Scott Fluhrer
4/29/2011 5:08:00 PM
"Owner" <Owner@Owner-PC.com> wrote in message
news:pan.2011.04.29.16.16.12.154000@Owner-PC.com...
> On Fri, 29 Apr 2011 16:23:15 +0100, Ben Bacarisse wrote:
>
>> Owner <Owner@Owner-PC.com> writes:
>> <snip>
>>> Yes exactly, preserving order like that but with large data
>>> like unicode mapping. data structure preserving the inorder
>>> of character( character has its own value according
>>> character set but when inserted the character in some
>>> sort of data structure, it preserves inorder ) with able
>>> to search the character efficiently.
>>
>> I'm still not sure what you want. In particular what is "Unicode
>> mapping"? Presumably it maps Unicode code points to ... what?
>>
>> Anyway, any data structure that supports the mapping you want can be
>> made to record the insertion order, simply by maintaining a list at the
>> same time. This so simple that I image it is not what you want but I
>> can't tell. Why not say what the actual problem is that needs to be
>> solved?
>
> Trying to build tr unix tool that supports unicode.
>
> ascii is 128 characters so a array can hold characters.
>
> unicode is a little over 10,000 characters.
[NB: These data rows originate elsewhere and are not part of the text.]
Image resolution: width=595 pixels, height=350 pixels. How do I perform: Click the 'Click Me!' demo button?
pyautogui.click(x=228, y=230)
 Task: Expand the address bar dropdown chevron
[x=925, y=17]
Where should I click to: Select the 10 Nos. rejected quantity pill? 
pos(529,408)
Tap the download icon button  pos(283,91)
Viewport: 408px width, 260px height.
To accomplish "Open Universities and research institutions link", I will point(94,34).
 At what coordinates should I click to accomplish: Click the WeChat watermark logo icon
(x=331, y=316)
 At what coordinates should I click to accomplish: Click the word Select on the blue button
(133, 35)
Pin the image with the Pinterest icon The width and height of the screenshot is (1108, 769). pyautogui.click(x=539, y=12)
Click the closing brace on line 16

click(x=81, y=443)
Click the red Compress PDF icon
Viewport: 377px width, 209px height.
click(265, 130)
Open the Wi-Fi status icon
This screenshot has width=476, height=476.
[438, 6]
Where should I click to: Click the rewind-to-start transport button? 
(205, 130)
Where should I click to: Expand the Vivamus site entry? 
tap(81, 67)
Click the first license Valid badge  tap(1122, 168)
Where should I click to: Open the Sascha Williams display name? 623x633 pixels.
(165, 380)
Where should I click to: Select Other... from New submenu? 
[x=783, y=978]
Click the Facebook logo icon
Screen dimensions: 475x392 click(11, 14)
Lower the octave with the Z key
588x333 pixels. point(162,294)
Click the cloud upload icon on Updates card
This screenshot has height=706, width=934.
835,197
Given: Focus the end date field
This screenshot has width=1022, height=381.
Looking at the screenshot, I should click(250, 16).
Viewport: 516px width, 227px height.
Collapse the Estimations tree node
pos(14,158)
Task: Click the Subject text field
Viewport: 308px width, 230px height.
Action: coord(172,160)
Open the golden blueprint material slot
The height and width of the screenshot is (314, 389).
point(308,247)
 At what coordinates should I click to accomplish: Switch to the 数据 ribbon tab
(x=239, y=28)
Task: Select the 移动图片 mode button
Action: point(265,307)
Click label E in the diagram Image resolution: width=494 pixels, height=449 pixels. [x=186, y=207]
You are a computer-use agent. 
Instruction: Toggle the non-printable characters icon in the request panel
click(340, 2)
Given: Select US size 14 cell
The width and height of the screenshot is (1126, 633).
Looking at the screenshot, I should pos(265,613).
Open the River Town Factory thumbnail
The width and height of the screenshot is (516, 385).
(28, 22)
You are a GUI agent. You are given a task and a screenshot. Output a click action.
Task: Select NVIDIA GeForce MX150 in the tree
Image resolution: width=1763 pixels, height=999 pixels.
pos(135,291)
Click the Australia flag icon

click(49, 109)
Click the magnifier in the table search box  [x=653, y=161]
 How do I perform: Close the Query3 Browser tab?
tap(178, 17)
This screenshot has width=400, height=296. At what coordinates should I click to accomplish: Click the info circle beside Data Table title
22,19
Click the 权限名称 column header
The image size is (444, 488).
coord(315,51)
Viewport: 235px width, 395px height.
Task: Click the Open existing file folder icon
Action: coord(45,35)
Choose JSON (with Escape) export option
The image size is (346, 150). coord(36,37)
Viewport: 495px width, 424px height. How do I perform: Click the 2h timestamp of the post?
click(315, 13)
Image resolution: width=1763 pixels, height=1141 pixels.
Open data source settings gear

Unless you are on a strictly constrained environment, there is no problem
having an array with 65,536 elements. I wouldn't even bother trying to
limit it to 10,000; memory is cheap enough that it doesn't warrent your time
to reduce the size of the array to the unicode characters you'll actually
see.
>
> thought a binary tree could be right structure. but then
>
> I need preserve order which character goes in first.
Why does 'tr' need to remember the order that the characters were specified?
Or, is it possible that a single unicode character might be converted into
multiple (in which case you'll need to remember the order of the replacement
characters)? If the latter, that's easy enough; each array element might
point to a string of unicode characters.
Remember, on today's processors, memory is cheap (unless, again, you're in a
constained environment). If throwing a few megabytes at the problem saves
you time (designing, programming, debugging), it's a good tradeoff.
>
> Thank you for replies by the way.
>